Dear Mikkie,
The other day we were watching your cute little cousin over here. I think about you a lot when I see her. Maybe because, first of all she was born 2 days after you died. I don't think I was able to show my proper excitement because of my grief. It was special to me though because she is my sister's baby, and I know that you and her were able to see each other right before she came to Earth. When she pointed at your pictures, I knew that she knows you and that she remembers. Darn it all, if only she could talk!! I'm highly convinced that babies can't talk for a reason. They would tell us everything. By the time they can talk, it's all faded from their memories. That's my honest opinion anyways.

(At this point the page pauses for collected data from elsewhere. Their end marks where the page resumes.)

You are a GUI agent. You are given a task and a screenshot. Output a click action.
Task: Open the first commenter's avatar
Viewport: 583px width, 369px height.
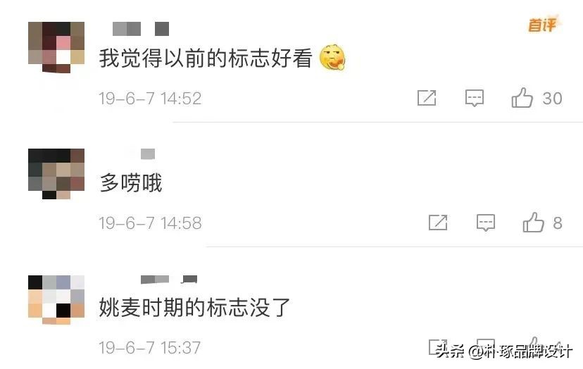pyautogui.click(x=56, y=47)
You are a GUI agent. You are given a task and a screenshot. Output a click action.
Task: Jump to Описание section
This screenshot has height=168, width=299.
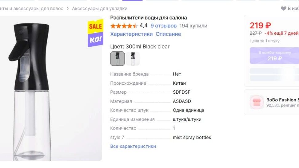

You had this cute little car that you would ride on and push. I leave it out in the toy room, but I don't let Faith's friends play with it, because it's too special to me. Kelsey was drawn to it and wanted me to carry it downstairs for her while Faith rode on her toy car. As I saw her push it around and play on it, I saw you. It made me smile, it made me cry. I knew I hadn't gotten a picture of you playing on it, which still makes me so mad. So I took one of her on it.

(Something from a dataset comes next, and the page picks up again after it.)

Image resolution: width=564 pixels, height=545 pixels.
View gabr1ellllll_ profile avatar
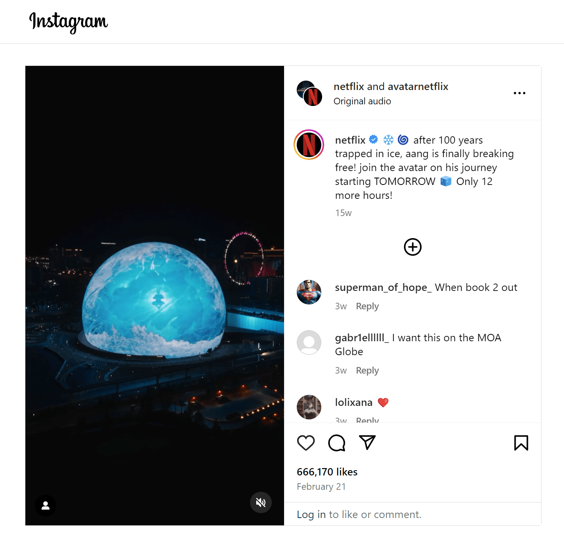click(309, 342)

Remember how mischievous you were? Cute, but mischievous. :) You would always get into our pantry, get into the bucket of oats and throw it all over the floor. I feel silly for getting upset about it then. If I wasn't so focused on acting so stupid, I could've gotten a picture of you doing it. Another thing chalked up to regret. Well, Kelsey did the same thing. Too funny. She was too quick for me to get her picture, but I did get one of the mess.
It instantly made me smile and laugh. This little girl was a non-stop reminder to me of the things you used to do. I loved it! Made me feel like those times actually did happen and I'm not just dreaming the whole thing up.
I'm thinking you put her up to all of this. :) If you did, thank you! I love these sweet little reminders of you. It hurts a little, but the happiness exceeds it. I don't mind the pain, it makes it feel more real because I'm missing something I remember and that I truly cherish.
I love my sweet, sweet Mikayla! You are indeed in my thoughts, my hopes, my dreams.
Love me always,
Mama
1 comments:
You are totally right about babies and their talking. I truly believe my baby girl was told everything by her big sister before she came to earth. It makes so much sense!